Eindelijk bracht Constantijn, nadat zijn geest bemoedigd was en hij tot leven of dood bereid was, alle troepen dichterbij naar de stad en stelde zich op recht tegenover de Milvische brug. Hij is in zijn slaap gewaarschuwd om het hemels teken van God op te schrijven op de schilden van de soldaten en zo de strijd te beginnen. Hij doet/deed, zoals bevolen is, en schrijft/schreef het teken van Christus op de schilden.
Met dit teken gewapend grijpt/greep het leger het zwaard. De vijand komt hen tegemoet zonder Maxentius en steekt de brug over. De slaglinies raken slaags met gelijk front, (en) er wordt met de grootste kracht aan beide kanten gevochten.

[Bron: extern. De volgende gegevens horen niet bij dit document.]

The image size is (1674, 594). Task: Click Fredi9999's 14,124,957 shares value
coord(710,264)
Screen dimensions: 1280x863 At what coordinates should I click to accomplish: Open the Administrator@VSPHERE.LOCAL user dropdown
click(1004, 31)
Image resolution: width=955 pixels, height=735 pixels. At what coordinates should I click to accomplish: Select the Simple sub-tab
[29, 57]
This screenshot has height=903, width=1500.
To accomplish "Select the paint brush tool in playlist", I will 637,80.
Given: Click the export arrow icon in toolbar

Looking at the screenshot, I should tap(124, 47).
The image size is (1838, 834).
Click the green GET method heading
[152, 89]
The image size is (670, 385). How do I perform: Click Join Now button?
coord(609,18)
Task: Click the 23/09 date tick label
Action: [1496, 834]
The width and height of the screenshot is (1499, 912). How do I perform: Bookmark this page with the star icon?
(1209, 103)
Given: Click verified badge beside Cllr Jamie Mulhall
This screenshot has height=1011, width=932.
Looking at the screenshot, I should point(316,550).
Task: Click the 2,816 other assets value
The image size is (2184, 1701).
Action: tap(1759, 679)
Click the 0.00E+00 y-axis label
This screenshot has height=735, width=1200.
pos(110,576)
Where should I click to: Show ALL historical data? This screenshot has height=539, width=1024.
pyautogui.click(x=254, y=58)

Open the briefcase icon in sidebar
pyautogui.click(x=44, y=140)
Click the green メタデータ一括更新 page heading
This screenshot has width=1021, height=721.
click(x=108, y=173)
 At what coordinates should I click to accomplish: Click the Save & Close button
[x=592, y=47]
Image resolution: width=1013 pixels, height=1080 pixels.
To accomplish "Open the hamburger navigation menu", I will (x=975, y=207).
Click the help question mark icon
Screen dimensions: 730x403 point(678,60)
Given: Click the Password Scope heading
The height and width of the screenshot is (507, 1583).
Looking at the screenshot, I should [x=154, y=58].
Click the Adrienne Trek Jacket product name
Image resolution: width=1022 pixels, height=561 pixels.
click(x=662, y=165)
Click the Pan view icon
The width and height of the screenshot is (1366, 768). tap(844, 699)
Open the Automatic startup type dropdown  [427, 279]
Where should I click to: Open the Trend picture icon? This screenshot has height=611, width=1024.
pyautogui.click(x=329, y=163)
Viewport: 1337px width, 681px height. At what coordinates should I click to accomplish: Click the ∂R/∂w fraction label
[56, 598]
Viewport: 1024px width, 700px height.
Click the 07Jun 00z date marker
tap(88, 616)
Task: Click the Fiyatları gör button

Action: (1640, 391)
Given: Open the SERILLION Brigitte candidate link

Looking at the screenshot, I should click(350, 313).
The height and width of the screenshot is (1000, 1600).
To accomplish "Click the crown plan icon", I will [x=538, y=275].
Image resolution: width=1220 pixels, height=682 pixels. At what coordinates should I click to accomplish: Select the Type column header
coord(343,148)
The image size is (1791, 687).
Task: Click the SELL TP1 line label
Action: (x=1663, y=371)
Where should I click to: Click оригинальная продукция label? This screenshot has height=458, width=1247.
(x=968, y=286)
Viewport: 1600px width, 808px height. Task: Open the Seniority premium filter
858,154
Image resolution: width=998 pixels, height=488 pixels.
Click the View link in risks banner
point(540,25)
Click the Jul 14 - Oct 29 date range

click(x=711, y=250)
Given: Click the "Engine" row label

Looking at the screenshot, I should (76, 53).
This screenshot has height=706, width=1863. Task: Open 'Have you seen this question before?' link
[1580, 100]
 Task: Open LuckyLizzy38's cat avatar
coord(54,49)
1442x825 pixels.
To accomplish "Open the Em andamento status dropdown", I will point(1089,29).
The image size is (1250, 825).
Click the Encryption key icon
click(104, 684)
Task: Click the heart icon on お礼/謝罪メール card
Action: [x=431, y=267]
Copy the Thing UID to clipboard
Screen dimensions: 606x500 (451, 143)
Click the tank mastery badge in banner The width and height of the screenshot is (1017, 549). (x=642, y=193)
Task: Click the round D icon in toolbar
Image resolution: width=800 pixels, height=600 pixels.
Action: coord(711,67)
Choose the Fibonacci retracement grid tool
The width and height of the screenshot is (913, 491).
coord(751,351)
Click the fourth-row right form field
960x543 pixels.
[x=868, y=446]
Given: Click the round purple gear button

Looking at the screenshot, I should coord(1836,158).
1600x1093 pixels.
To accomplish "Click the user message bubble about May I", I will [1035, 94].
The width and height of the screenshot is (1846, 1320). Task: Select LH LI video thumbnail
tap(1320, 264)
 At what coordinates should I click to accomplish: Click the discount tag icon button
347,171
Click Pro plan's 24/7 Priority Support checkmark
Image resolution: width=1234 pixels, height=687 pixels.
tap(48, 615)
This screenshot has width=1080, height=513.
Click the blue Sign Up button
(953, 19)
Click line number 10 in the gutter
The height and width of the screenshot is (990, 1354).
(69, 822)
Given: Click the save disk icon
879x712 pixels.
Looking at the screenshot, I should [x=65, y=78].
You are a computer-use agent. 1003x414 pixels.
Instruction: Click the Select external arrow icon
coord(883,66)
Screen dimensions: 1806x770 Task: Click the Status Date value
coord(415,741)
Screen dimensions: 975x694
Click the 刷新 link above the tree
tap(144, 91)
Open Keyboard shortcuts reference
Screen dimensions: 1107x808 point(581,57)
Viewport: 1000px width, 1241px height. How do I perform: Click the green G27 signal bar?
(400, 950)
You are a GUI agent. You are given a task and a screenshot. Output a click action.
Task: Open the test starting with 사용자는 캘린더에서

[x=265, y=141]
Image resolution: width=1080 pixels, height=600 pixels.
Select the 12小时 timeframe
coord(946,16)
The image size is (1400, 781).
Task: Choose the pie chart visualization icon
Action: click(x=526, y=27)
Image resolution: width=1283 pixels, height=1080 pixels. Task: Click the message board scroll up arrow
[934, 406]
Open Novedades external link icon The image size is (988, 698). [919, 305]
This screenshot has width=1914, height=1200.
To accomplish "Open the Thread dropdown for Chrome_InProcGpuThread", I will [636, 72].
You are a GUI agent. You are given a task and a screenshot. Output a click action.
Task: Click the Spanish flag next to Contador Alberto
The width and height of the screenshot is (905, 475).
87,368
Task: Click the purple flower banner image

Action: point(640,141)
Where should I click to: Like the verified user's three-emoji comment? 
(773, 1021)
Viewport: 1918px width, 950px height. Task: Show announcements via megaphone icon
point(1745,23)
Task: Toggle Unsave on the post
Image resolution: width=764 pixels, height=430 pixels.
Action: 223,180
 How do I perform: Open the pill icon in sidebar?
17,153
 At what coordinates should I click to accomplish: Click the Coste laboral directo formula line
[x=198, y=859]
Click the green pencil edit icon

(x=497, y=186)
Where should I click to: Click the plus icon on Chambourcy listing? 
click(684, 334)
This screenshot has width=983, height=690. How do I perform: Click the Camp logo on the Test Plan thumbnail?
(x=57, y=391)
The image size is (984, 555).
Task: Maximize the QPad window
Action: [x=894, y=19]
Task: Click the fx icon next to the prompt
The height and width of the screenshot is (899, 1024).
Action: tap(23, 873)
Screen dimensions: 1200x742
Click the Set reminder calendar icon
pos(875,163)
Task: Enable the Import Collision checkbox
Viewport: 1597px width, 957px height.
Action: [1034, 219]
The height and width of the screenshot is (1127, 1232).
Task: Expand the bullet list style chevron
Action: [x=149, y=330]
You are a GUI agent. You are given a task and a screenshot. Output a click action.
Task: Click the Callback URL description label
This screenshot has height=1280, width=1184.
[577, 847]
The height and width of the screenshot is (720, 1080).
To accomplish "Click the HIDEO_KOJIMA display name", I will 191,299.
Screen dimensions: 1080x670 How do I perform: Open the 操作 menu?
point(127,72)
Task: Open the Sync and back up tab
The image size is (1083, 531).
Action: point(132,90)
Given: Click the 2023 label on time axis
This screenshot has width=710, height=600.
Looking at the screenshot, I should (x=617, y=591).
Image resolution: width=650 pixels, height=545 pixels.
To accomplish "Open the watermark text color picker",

In de stad ontstaat/ontstond een opstand en Maxentius wordt uitgescholden als/voor verrader van het algemeen welzijn. En toen hij plotseling gezien werd, schreeuwt/schreeuwde het volk - want hij gaf spelen voor zijn verjaardag - met één stem uit, dat Constantijn niet overwonnen kan/kon worden. Omdat hij door die stem bang gemaakt is/was, gaat/ging hij snel weg en, nadat sommige senatoren zijn/waren geroepen, beveelt/beval hij de Sibyllijnse boeken te raadplegen: daarin is gevonden dat op die dag een vijand van de Romeinen zou omkomen. Omdat hij door dat antwoord tot hoop op overwinning is gebracht, komt/kwam hij naar de slaglinie. De brug wordt/werd achter hem afgebroken. Het leger van Maxentius wordt/werd verjaagd, zelf haast/haastte hij zich, nadat hij op de vlucht is/was gejaagd, naar de brug, die gedeeltelijk was afgebroken, en in het nauw gebracht door een menigte vluchtenden, wordt/werd hij in de Tiber gegooid. Toen de zeer felle strijd eindelijk was afgelopen, is met grote blijdschap van de senaat en het Romeinse volk Constantijn als keizer erkend.